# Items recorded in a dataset
-- Begin --

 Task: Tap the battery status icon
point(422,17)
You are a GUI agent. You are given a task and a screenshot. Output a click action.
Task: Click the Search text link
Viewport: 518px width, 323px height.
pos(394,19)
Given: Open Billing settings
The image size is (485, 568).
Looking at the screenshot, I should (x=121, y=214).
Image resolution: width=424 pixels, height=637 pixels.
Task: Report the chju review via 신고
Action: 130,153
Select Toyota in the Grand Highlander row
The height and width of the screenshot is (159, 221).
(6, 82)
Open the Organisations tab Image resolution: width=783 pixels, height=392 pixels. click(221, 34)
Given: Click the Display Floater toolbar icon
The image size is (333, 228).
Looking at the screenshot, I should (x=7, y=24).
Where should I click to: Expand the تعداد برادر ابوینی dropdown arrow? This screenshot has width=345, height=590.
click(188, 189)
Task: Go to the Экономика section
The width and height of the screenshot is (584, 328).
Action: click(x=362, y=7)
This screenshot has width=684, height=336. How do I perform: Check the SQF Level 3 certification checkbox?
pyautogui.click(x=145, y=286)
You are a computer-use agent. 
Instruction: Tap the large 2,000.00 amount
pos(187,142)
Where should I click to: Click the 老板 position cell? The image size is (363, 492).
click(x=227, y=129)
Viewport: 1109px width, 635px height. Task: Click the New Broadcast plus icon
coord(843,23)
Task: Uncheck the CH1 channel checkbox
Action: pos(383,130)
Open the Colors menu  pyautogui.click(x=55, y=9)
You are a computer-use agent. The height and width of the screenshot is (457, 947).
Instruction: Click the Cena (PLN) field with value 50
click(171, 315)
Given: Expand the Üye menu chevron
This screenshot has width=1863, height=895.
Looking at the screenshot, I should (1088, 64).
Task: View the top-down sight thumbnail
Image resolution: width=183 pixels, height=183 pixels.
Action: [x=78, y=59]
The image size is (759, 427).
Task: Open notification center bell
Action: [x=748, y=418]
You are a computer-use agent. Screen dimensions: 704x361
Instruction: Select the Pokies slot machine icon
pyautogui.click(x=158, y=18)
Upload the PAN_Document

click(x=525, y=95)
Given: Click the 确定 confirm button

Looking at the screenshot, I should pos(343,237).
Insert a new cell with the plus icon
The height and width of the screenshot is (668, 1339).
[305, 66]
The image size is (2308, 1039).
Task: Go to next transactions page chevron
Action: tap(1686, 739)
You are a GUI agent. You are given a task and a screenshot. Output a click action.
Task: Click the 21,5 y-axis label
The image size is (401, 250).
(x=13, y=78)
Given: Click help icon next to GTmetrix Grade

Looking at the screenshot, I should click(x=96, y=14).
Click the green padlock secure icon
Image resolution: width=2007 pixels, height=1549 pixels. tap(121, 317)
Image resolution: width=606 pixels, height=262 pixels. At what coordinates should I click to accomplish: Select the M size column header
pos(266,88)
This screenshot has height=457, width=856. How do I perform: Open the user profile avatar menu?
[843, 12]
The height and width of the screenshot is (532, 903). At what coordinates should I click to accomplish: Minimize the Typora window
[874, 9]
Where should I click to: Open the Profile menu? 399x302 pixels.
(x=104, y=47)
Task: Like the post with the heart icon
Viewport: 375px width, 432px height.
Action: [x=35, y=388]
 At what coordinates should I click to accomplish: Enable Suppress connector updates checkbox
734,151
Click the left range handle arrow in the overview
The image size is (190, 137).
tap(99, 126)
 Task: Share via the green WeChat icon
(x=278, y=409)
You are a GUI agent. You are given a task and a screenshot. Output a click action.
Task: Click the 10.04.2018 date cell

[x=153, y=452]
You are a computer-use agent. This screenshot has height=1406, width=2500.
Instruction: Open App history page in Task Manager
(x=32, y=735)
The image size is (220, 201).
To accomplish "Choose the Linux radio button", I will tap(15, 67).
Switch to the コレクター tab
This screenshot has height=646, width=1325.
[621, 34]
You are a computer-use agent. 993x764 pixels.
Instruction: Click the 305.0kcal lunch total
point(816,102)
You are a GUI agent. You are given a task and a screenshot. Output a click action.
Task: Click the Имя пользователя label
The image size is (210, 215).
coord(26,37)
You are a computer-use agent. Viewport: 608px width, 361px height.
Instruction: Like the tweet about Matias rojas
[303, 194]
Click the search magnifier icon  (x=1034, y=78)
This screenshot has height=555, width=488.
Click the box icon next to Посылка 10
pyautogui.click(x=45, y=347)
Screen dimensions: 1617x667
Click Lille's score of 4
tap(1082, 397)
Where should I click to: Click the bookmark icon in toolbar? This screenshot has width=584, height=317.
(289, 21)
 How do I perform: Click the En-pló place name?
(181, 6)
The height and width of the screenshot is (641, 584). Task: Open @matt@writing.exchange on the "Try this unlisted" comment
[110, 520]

-- End --

# Objective
List every line of the records above that contains the word "coordinates". Copy each such line in full.

# Expected output
Image resolution: width=606 pixels, height=262 pixels. At what coordinates should I click to accomplish: Select the M size column header
The height and width of the screenshot is (532, 903). At what coordinates should I click to accomplish: Minimize the Typora window
 At what coordinates should I click to accomplish: Enable Suppress connector updates checkbox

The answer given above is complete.